Aquarium Air Pumps: Flexible Airline Tubing by Tom Aquarium Products

Aquarium Air Control Kits for Air Stones, Decorations, & Ornaments

Aquarium Air Pumps: Whisper Air Pumps

I am not saying to buy here and there are other types of these products. These are offered as examples of what you need and the following is the type of heater that I told you about that is warranted for life. it is the best heater that I have ever found and will last you as long as you own it. Be sure to keep the box and receipt and if it ever should fail they will replace it free. As long as I have used them I have never had one fail. If I were to spend money on quality anywhere in my tanks it would be on the heater. The cheaper filter will still filter your tank but the cheap heater failing you can cost you every fish your have.

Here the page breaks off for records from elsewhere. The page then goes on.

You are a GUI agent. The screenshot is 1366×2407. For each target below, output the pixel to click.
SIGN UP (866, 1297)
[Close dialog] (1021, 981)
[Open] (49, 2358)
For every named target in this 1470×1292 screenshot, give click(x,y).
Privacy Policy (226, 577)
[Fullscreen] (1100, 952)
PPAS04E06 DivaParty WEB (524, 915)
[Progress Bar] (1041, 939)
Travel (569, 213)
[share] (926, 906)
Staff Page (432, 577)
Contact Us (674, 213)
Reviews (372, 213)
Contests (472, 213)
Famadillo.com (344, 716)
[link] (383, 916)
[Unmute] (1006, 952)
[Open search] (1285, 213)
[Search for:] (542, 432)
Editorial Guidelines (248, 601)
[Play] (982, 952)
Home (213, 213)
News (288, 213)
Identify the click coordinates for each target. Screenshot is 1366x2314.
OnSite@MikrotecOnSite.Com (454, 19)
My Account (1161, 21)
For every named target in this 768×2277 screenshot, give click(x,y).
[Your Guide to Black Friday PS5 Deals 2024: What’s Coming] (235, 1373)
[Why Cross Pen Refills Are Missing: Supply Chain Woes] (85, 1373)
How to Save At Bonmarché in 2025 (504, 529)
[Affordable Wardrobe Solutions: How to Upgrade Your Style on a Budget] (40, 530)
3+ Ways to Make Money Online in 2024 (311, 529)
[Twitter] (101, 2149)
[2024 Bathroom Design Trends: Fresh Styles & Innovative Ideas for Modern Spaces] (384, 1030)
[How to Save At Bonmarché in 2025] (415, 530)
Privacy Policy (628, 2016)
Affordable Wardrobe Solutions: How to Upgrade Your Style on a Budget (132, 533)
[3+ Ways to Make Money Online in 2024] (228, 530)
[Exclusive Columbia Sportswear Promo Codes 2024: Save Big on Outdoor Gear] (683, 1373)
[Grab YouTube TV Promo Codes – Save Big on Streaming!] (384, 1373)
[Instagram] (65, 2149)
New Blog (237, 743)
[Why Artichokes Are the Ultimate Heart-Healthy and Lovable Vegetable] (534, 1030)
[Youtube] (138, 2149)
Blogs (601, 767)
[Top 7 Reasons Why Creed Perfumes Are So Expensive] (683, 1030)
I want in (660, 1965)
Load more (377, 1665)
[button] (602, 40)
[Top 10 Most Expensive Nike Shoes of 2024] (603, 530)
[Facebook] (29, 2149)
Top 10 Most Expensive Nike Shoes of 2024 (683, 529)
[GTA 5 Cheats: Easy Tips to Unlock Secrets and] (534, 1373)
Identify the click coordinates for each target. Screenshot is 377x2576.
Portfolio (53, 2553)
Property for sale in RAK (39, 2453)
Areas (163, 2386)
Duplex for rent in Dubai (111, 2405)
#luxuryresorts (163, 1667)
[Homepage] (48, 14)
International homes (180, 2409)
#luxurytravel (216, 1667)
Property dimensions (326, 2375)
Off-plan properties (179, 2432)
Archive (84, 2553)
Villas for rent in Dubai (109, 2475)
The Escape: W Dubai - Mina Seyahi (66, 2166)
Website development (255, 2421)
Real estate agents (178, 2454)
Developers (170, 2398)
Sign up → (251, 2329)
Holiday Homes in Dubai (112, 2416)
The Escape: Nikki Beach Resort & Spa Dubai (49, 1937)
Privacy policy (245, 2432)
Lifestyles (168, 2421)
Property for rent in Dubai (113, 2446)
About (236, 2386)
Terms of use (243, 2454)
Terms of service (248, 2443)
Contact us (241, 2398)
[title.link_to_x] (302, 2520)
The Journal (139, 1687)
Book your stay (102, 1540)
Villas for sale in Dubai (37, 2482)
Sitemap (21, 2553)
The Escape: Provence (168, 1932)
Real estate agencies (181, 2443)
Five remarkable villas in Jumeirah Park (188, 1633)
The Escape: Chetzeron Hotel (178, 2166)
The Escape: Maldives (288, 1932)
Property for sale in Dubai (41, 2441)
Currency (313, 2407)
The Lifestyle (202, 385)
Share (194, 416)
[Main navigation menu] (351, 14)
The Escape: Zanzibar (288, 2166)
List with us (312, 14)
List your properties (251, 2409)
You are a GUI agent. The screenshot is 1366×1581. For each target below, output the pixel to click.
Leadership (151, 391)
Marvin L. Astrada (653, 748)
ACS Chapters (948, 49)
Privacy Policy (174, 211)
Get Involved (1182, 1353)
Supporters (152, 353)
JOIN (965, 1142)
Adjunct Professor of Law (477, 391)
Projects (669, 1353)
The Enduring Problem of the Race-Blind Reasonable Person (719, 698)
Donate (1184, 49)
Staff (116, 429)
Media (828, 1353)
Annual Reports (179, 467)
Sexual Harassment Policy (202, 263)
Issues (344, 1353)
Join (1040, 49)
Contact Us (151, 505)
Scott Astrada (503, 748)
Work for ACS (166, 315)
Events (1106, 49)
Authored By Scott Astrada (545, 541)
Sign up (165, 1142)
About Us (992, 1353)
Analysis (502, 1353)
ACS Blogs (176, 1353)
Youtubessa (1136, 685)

Aquarium Heaters: Visi-Therm Stealth Heater

I am sure that you may be able to find these things cheaper and save yourself shipping costs in a local store but the information is to show you examples of what you need.

Hope this helps.

Rose


----------



## seyz (Jul 25, 2008)

Okay great. I wish I seen your post earlier, I just went out and bought a heater >< 

If I go to the pet store and say "HEY I NEED A SPONGE FILTER ONE OF MY FISH IS PREGNANT" will they know what I mean?(or should they know what I mean)

I bought a pretty spact $20 small plastic tank. I've got 2 fake plants a small live one from the garden and a few floating. I will add more once the water gets heated up and such. 

Just one more question...when should I add the pregnant fish into the new tank? 

Thanks


----------